Problem/Motivation

Search engines are indexing the media/oembed links in websites
And the search results for the oembed remote media can be viewed in search results
Then a landing page will open with only the content of the remote media in it.

Include Oembed media link in the robots.txt to be disallowed

# Oembed media
Disallow: /media/oembed
Disallow: /en/media/oembed
Disallow: /fr/media/oembed
Disallow: /es/media/oembed
Disallow: /ar/media/oembed

This is a repetitive issue that the support team faces when starting the handover process

Drupal core robots.txt file dose not have the Disallow: /media/oembed
and only following with http://www.robotstxt.org/robotstxt.html

Proposed resolution

Add a line “Disallow: /media/oembed“ to be configured from Drupal core to be always included in robots.txt
Regarding the other languages will be dealt with by the delivery team to add the variation according to the available languages on the website

Cover both single and multilingual sites.

Disallow: /media/oembed
Disallow: /*/media/oembed

And clean and not clean Urls

Disallow: /index.php/media/oembed
Disallow: /index.php/*/media/oembed

Remaining tasks

  • ✅ File an issue
  • ✅ Addition/Change/Update/Fix
  • ✅ Testing to ensure no regression
  • ✅ Automated unit testing coverage
  • ✅ Automated functional testing coverage
  • ➖ UX/UI designer responsibilities
  • ➖ Readability
  • ➖ Accessibility
  • ✅ Performance
  • ✅ Security
  • ➖ Documentation
  • ✅ Code review by maintainers
  • ✅ Full testing and approval
  • ➖ Credit contributors
  • ➖ Review with the product owner
  • ✅ Release notes snippet
  • ❌ Release

User interface changes

  • N/A

API changes

  • N/A

Data model changes

  • N/A

Release notes snippet

  • Drupal's default robots.txt file (used for informing web crawlers what paths to not index) has been updated to disallow indexing of Oembed media links.

Issue fork drupal-3271222

Command icon Show commands

Start within a Git clone of the project using the version control instructions.

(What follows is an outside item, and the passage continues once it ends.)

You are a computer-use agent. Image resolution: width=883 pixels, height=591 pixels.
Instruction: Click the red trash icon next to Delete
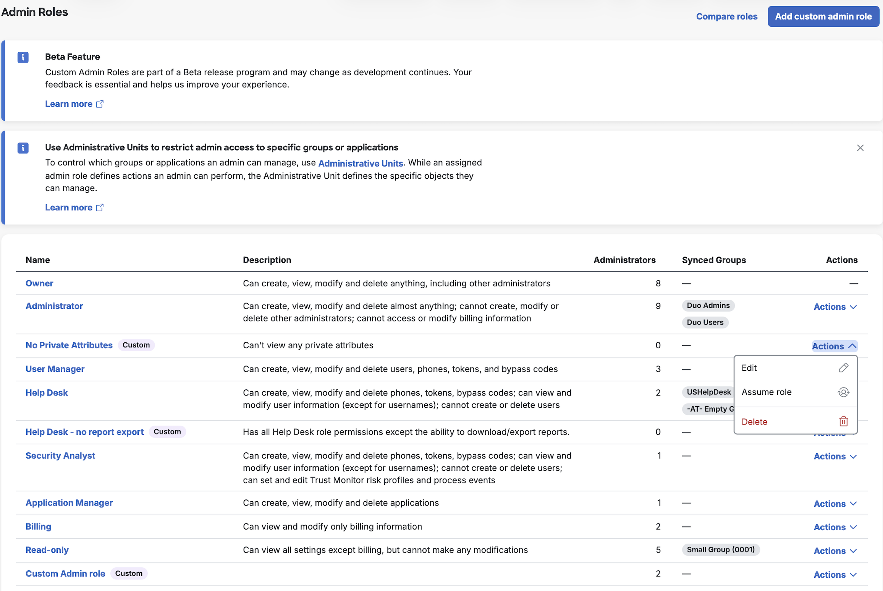pos(843,421)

Or, if you do not have SSH keys set up on git.drupalcode.org:

Comments

Rajab Natshah created an issue. See original summary.

rajab natshah’s picture

Issue summary: View changes
rajab natshah’s picture

Issue summary: View changes
rajab natshah’s picture

Assigned: rajab natshah » Unassigned
Status: Active » Needs review

yogeshmpawar made their first commit to this issue’s fork.

rajab natshah’s picture

Thanks, Yogesh for the change.
It is the right format.

What do you think of having following

Disallow: /media/oembed
Disallow: /*/media/oembed

Not only Disallow: /media/oembed. To support multilingual sites too.

rajab natshah’s picture

Issue summary: View changes
rajab natshah’s picture

Changing to use

Disallow: /media/oembed
Disallow: /*/media/oembed
rajab natshah’s picture

Issue summary: View changes
rajab natshah’s picture

Issue tags: +SEO
rajab natshah’s picture

Issue summary: View changes
Issue tags: +Drupal SEO
rajab natshah’s picture

Issue summary: View changes

Cover both single and multilingual sites.

Disallow: /media/oembed
Disallow: /*/media/oembed

And clean and not clean Urls

Disallow: /index.php/media/oembed
Disallow: /index.php/*/media/oembed
rajab natshah’s picture

Title: Include Disallow Oembed media link in the robots.txt file » Include Disallow Oembed media link in the robots.txt file for better Drupal SEO
yogeshmpawar’s picture

@Rajab Natshah - Changes looking good. This will cover both scenario's

rajab natshah’s picture

Issue summary: View changes
rajab natshah’s picture

Title: Include Disallow Oembed media link in the robots.txt file for better Drupal SEO » Include Disallow Oembed media links in the robots.txt file for better Drupal SEO
alaa jwiehan’s picture

Status: Needs review » Reviewed & tested by the community

Version: 9.4.x-dev » 9.5.x-dev

Drupal 9.4.0-alpha1 was released on May 6, 2022, which means new developments and disruptive changes should now be targeted for the 9.5.x-dev branch. For more information see the Drupal core minor version schedule and the Allowed changes during the Drupal core release cycle.

alexpott’s picture

Status: Reviewed & tested by the community » Needs work
Issue tags: +Needs change record, +Needs release note

We need a change record and a release note. See #3123285: Actually exclude user register, login, logout, and password pages from search results in robots.txt (current rules are broken) for a previous example of one for a robots.txt change.

bramdriesen’s picture

Assigned: Unassigned » bramdriesen

I will make a change record and release note.

bramdriesen’s picture

Assigned: bramdriesen » Unassigned
Issue summary: View changes
Status: Needs work » Needs review

Change record created: https://www.drupal.org/node/3313604
Release note added to the issue description.

bramdriesen’s picture

bramdriesen’s picture

Issue summary: View changes
alexpott’s picture

Status: Needs review » Reviewed & tested by the community

Thanks @BramDriesen the issue summary changes and the CR looks good.

alexpott’s picture

Status: Reviewed & tested by the community » Fixed
Issue tags: +9.5.0 release notes, +10.0.0 release notes

Committed and pushed 198b03a0e5 to 10.1.x and 584a723c91 to 10.0.x and ab6f2ee90b to 9.5.x. Thanks!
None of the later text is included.